Grazie ad un emendamento alla Legge di Stabilità l’equo compenso, una sorta di tassa che colpisce qualunque dispositivo di memorizzazione (sia esso analogico o digitale), aumenterà ancora. Da Gennaio, infatti, l’imposta verrà aumentata a scapito di tutti i dispositivi elettronici come smartphone e tablet e con un ulteriore aggravio per i cittadini.

L’equo compenso è un balzello applicato dallo Stato su tutti i dispositivi di memorizzazione (come VHS, CD, DVD, memory card, chiavette, hard disk, smartphone e tablet) nella presunzione che questo venga usato per veicolare materiale protetto da diritto d’autore ottenuto illecitamente. I proventi vengono incassati dalla SIAE, la quale ne destina una parte agli autori ed agli editori ed un’altra parte ad attività culturali.

Come se già i dispositivi non fossero cari, l’equo compenso peserà ulteriormente su di essi con aumenti anche del 400%. Gli aumenti, infatti, sono così configurati:

  • Un iPhone da 16GB (e, quindi, qualunque altro smartphone di fascia alta) vedrà il prezzo aumentare di circa 4€, a causa dell’aumento dell’equo compenso da 0.90€ a 5.20€;
  • I tablet passeranno da 3.20€ a 5.20€;
  • I computer da 3.20€ a 6€.

Aumenti consistenti non tanto in senso assoluto – in fin dei conti sono pochi Euro in più – ma in senso percentuale. L’aumento medio è del 70%. Un fiume di soldi che si riverserà direttamente nelle casse della SIAE, che vedrà i suoi introiti crescere dagli 80 milioni attuali a ben 210 milioni. Il tutto, chiaramente, a scapito del settore tecnologico già penalizzato. L’Italia è culturalmente e strutturalmente indietro rispetto all’Europa per quanto riguarda la tecnologia e questo ulteriore balzello non fa che peggiorare le cose.
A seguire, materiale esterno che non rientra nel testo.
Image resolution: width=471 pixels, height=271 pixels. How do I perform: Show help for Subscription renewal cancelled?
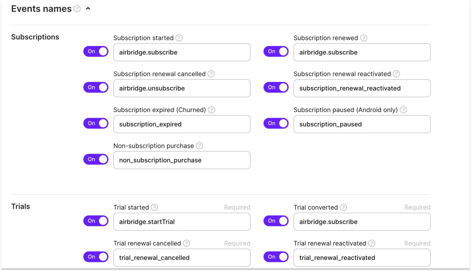211,74

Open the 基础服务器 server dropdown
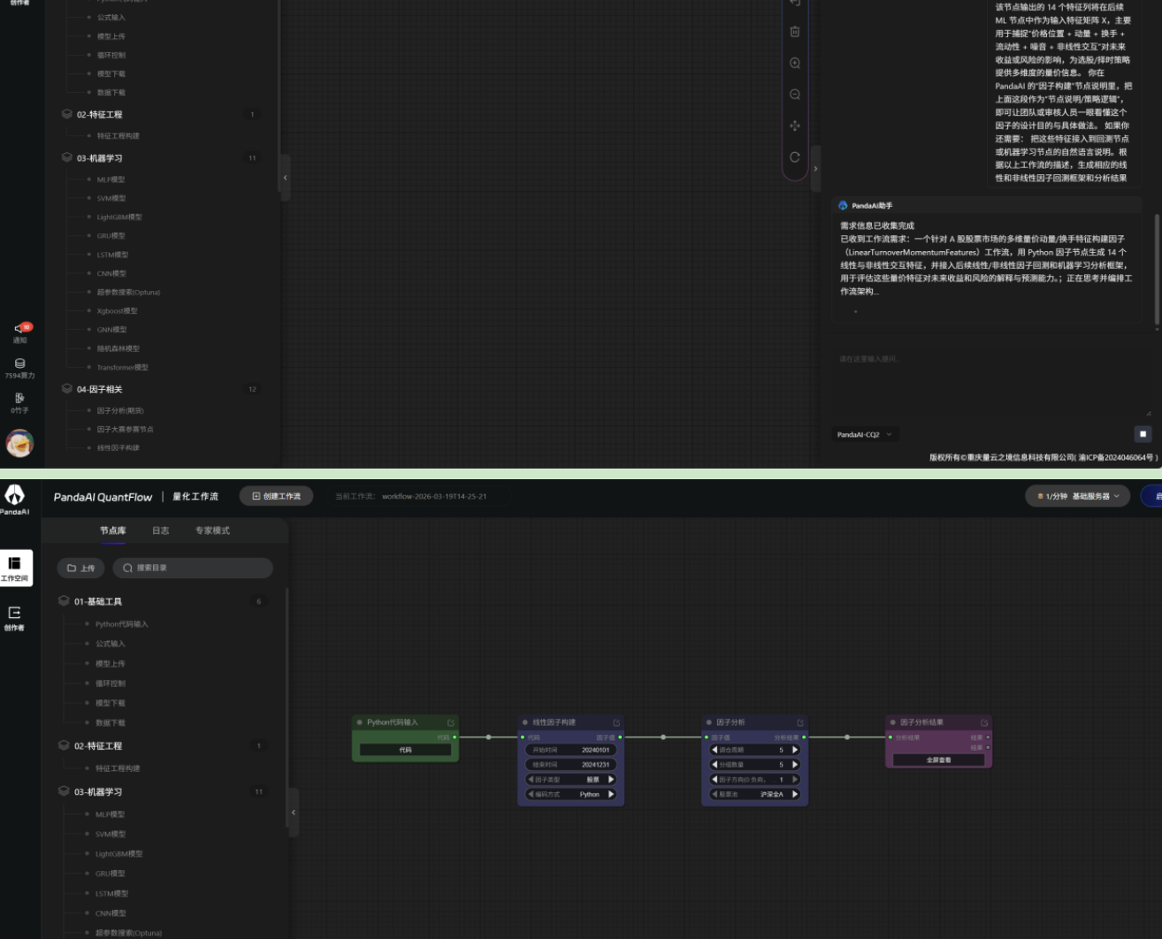[x=1077, y=496]
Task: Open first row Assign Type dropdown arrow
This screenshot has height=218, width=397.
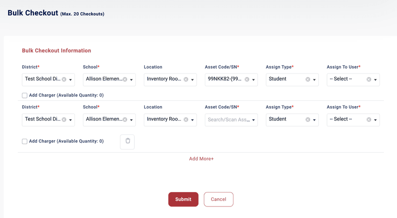Action: [x=315, y=80]
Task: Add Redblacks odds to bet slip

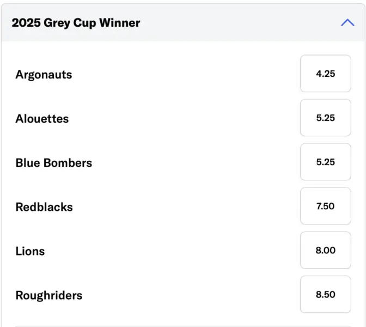Action: click(325, 206)
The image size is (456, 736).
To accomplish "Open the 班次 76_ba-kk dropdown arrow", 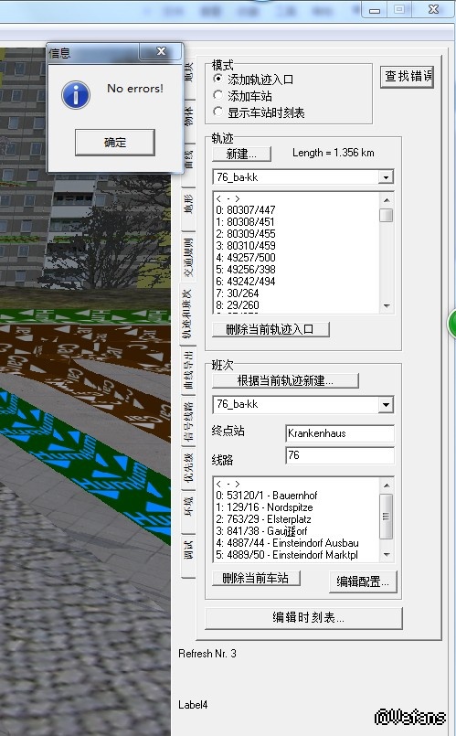I will click(x=386, y=405).
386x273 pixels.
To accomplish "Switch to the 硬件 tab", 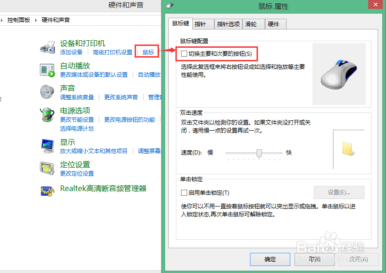I will coord(275,23).
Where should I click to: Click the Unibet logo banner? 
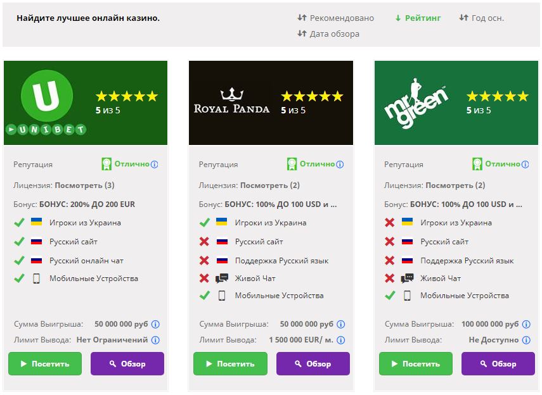point(86,103)
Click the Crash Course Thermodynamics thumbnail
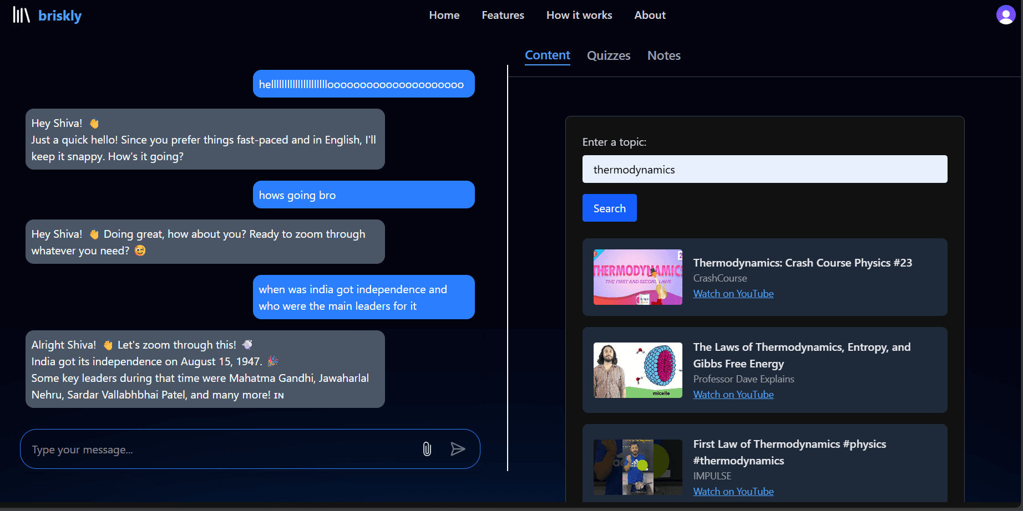 click(638, 277)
A sottolinearlo è anche Cristiano Redaelli, presidente dell’Associazione Nazionale Industria Informatica (Anitec): “Dobbiamo subito ribadire che nuovi aggiuntivi balzelli non farebbero che penalizzare ulteriormente l’innovazione tecnologica. Se implementata, questa richiesta si trasformerebbe, di fatto, in un costo aggiuntivo che graverebbe sui consumatori e sulle famiglie, generando il concreto rischio di allargare il digital divide italiano“.

L’aumento è stato introdotto dietro esplicita richiesta del presidente della SIAE Gino Paoli, il quale aveva proposto di avviare un tavolo di discussione con tutte le parti in causa (comprese, dunque, associazioni di categoria e dei consumatori). Il governo, invece, ha varato la norma immediatamente e senza avviare alcuna trattativa né discussione con le altre parti.

Il mio pensiero strettamente personale è che la misura sia assurda e fuori da ogni tempo e logica, penalizzando un settore già penalizzato – non tanto nelle vendite, quanto nella ricezione da parte degli utenti. Il 37% degli italiani non ha mai avuto accesso ad Internet e questa misura non fa altro che peggiorare la situazione di arretratezza culturale e strutturale aumentando l’aggravio per i cittadini. Anziché investire per promuovere l’ambito tecnologico e l’innovazione si impongono nuove tasse per finanziare la SIAE, il cui buco di bilancio ammonta ad oltre un miliardo di Euro e continua a peggiorare. Anzichè gestire gli interessi del pubblico e degli autori, si continua a foraggiare un ente la cui utilità è, allo stato delle cose, quantomeno dubbia. La promozione della cultura dovrebbe avvenire in altri modi e in maniera organica e sistematica riformando l’istruzione e incentivando lo studio e l’arte in tutte le sue forme, non con nuove tasse che non portano ad alcun miglioramento.